B. 06-23-1940, Wilma Rudolph, Afro-American runner won the 100-meter and 200-meter dashes and was the final runner of the 400-meter relay at the 1960 Olympics, the first time an American woman won three gold medals in track.
      She set and then broke her own records after overcoming a series of childhood illnesses that prevented her from walking until she was eight, thanks to special exercises and her mother's massages.
      Nicknamed the "Black Gazelle" for her graceful running style, she retired from competition to finish college and then took part in a special program to help ghetto children learn athletics from star performers. She is a member of several track and athletic halls of fame.

Event 06-23-1972, President Richard Nixon signs into law Title IX of the Higher Education Act, banning sex bias in athletics and other activities at all educational institutions receiving federal assistance. Within a decade 500% more girls were competing in high school sports with women's sports expanding every year. The bill, introduced by Rep. Edith Green (D-OR) also allowed the Justice Department to file suit at the request of the Health and Education Department.
      Suits under Title IX are still being filed today and many colleges and universities are still avoiding complying with the law. Their rational is that to give women equal treatment it would cut into men's sports - an argument that admits institutionalized inequality.
      Before Title IX, there were so few college athletic scholarships ever given to a woman as to be non-existent - even though women have always paid exactly (if not more) in college tuition than men. Women in high school and college programs used discarded equipment from the men's programs and had to schedule their events and games for when the men didn't need or want the practice areas.

Event 06-23-1973: Margaret A. Haywood was elected the first woman to head the United Church of Christ and the first black woman to lead a major U.S. denomination.

Event 06-23-1993: Ecuadorian-born manicurist Lorena L. Bobbitt, 24, cuts off two-thirds of the penis of her sleeping husband, John Wayne Bobbitt, 26, after an alleged sexual 23 to add a new word to American slang. The organ is reattached in 9 hours of microsurgery when she tells police where she threw it.

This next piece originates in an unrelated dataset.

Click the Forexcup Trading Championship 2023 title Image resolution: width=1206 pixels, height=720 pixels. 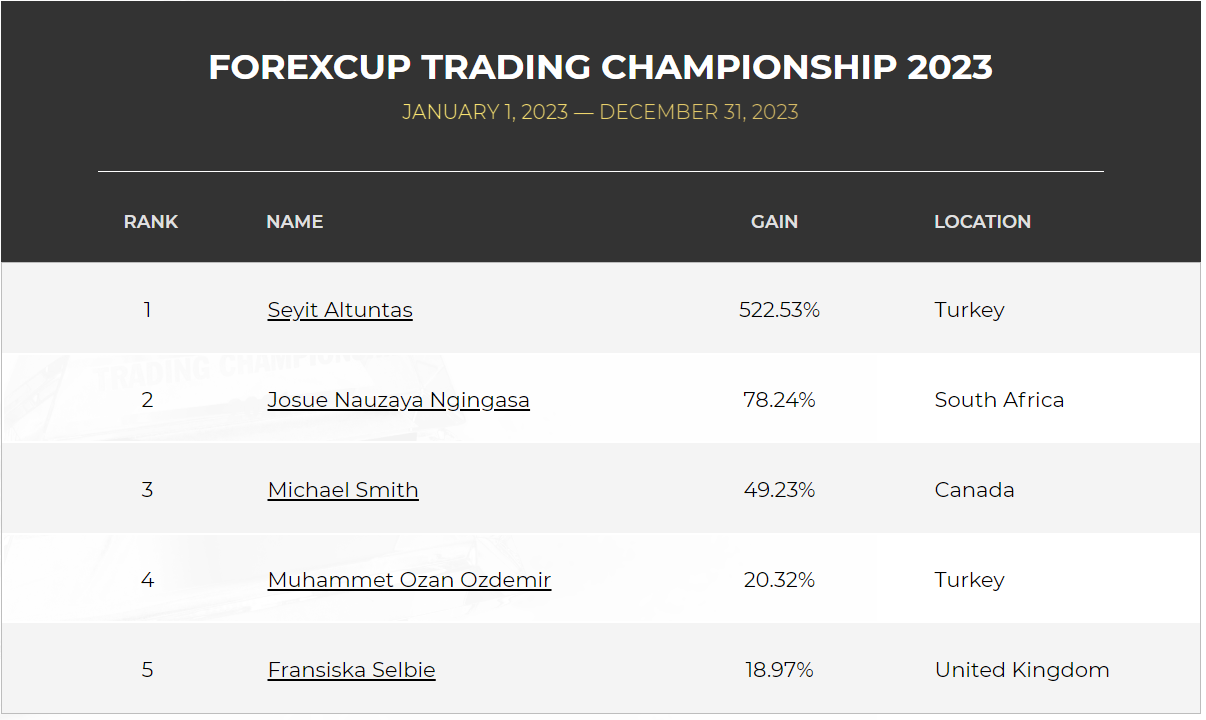point(601,67)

A jury of nine women and three men acquit John Wayne of marital sexual assault November 10; and Lorena was acquitted in 1994 of malicious assault.


QUOTES DU JOUR

STANTON, ELIZABETH CADY:
      "Men, their rights and nothing more; women, their rights and nothing less!"
            --The motto of the Revolution, the woman's rights publication of Elizabeth Cady Stanton and Susan B. Anthony in the latter part of the 19th century.

EDWARDS, GABRIELLE. I.:
      "... the concept of motherhood in the United States is held in high esteem, glorified -- so much so that special-interest groups have taken it upon themselves to destroy abortion clinics by bombing them or by harassing their patients.
      "Yet, once motherhood becomes an established fact, women who are heads of households are denied legislation that could remove them from a chronic state of poverty."
            -- Edwards, Gabrielle I. Coping With Discrimination. New York: The Rosen Publishing Group, 1986 and 1992.